FirstEnergy plans to close four fossil fuel-fired power plants in Ohio and Pennsylvania

Energize Weekly, September 5, 2018

FirstEnergy Solutions (FES) announced Aug. 29 that it plans to shutter four fossil fuel-fired power plants with a total of 4,000 megawatts (MW) of generating capacity by 2022.

“FES is closing the plants due to a market environment that fails to adequately compensate generators for the resiliency and fuel-security attributes that the plants provide,” the company said in a statement.

This comes after FES, a subsidiary of FirstEnergy Corp., announced plans in the spring to also close three nuclear power plants with 4,000 MW of capacity for financial reasons. The coal and nuclear plants are on the grid operated by PJM Interconnection.

Coal-fired and nuclear generation have been losing to cheaper natural gas-fired generation, and wind and solar in bidding into PJM’s wholesale and capacity markets.

“As with nuclear, our fossil-fueled plants face the insurmountable challenge of a market that does not sufficiently value their contribution to the security and flexibility of our power system,” Don Moul, president of FES Generation Companies and chief nuclear officer, said in statement.

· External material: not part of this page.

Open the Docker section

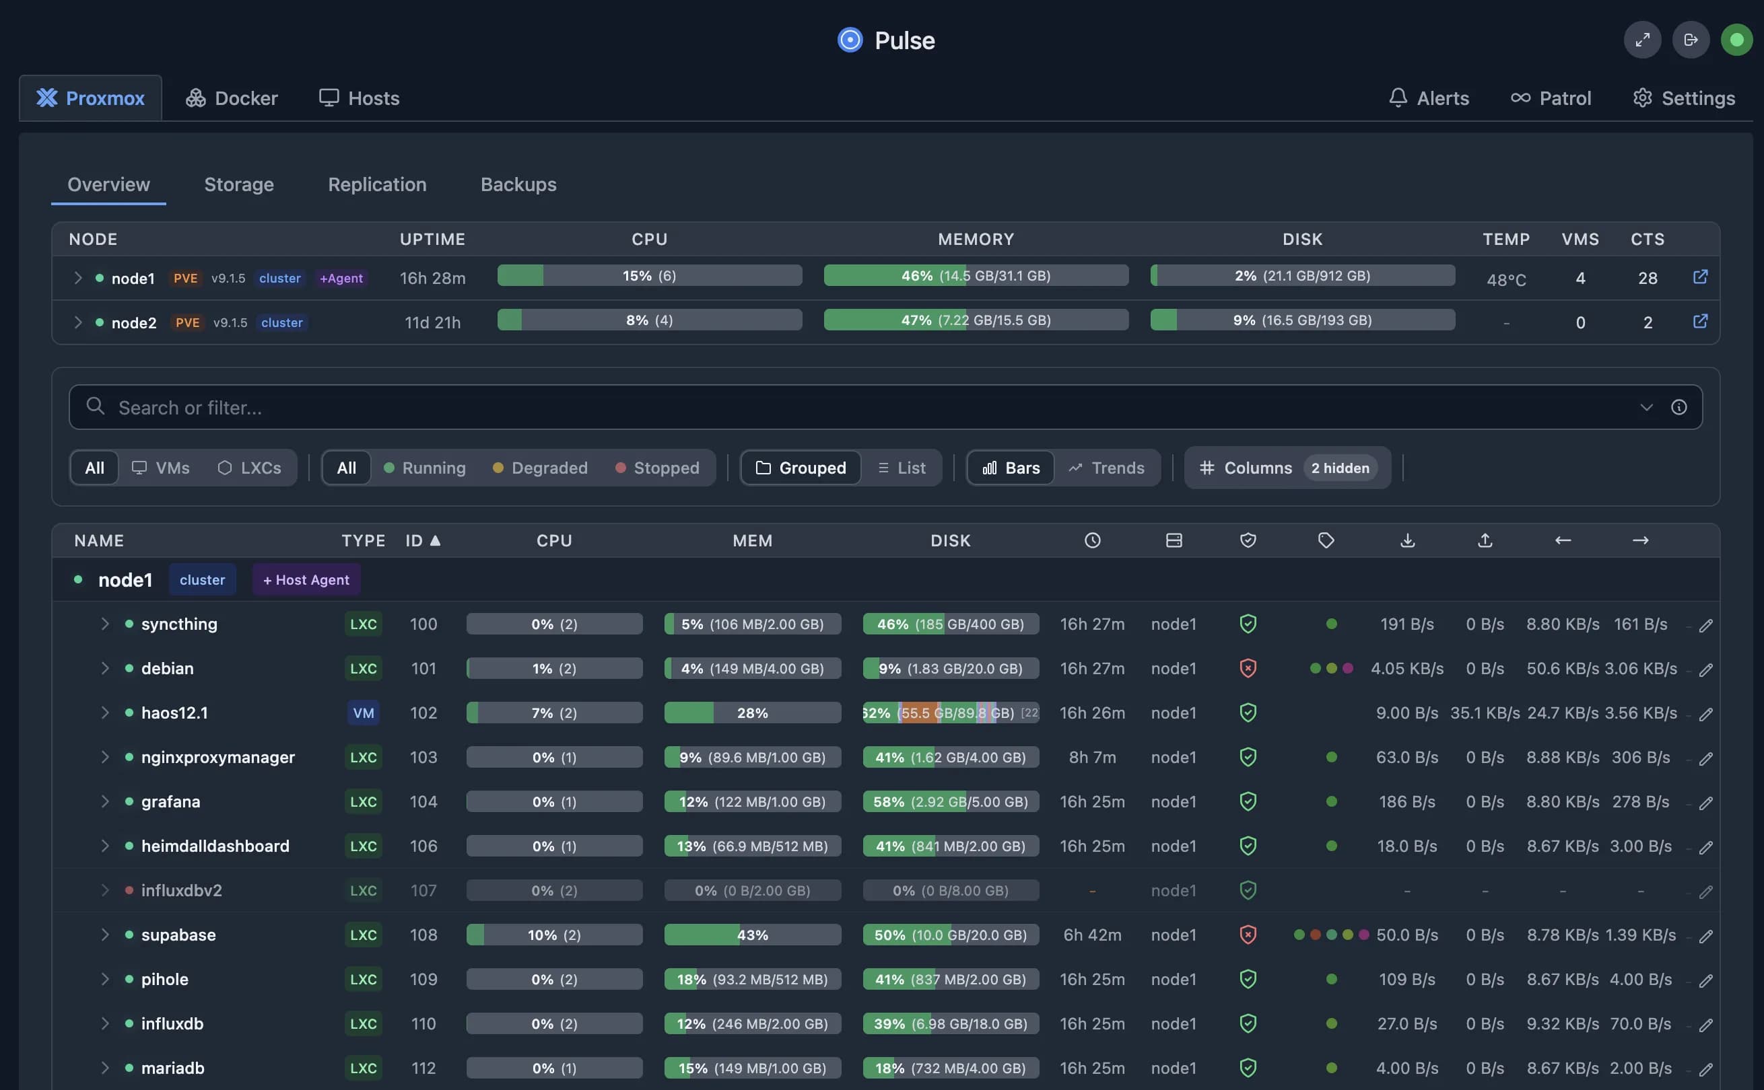231,98
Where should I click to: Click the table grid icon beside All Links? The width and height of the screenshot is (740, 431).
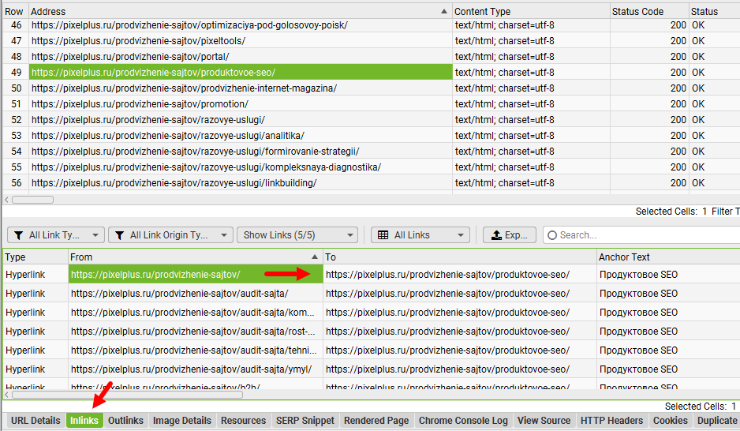click(383, 235)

Critics, however, contend that the utility is paying the price for hanging on to legacy generation.

“The company has made bad decisions on these plants for years as costs of cleaner alternatives have continued to decline, and they must now accept the consequences and stop asking for a handout,” Daniel Sawmiller, the Ohio energy policy director for the Natural Resources Defense Council, wrote in a blog.

The fossil-fuel plants slated for decommissioning:

  • The 24 MW coal-fired Eastlake 6 plant in Eastlake, Ohio, on June 1, 2021
  • The 2,490 MW coal-fired Bruce Mansfield Unit 1-3, in Shippingport, Pa., on June 1, 2021
  • The 13 MW W.H. Sammis Diesel station, in Stratton, Ohio, on June 1, 2021
  • The 1,490 MW coal-fired W.H. Sammis Units 5-7 on June 1, 2022

The proposed closures must be reviewed by PJM, which operates the nation’s largest regional grid covering parts of the mid-Atlantic region and the Midwest. If PJM determines that one or more of the units need to be kept running for grid reliability, FES will provide estimates on the cost of running the plants and keeping them open.

In May, when the PJM analyzed the impact of closing the three nuclear plants with a combined generating capacity of 4,000 MW, the grid operator found no pressing reliability issue.

“Sufficient transmission margin remains after deactivations to import emergency power into impacted LDAs,” PJM said. An LDA, or load deliverability area, is the unit the grid operator uses to measure delivery constraints.

The three nuclear plants set for closure by October 2021 are:

  • Bessie-Davis Power Station, Oak Harbor, Ohio (908 MW)
  • Beaver Valley Power Station, Shippingport, Penn. Unit 1 (939 MW) and Unit 2 (933 MW)
  • Perry Nuclear Power Plant, Perry, Ohio (1,281 MW)

Coal-fired and nuclear generation still make up more than half the daily generation in the PJM, according to the grid operator.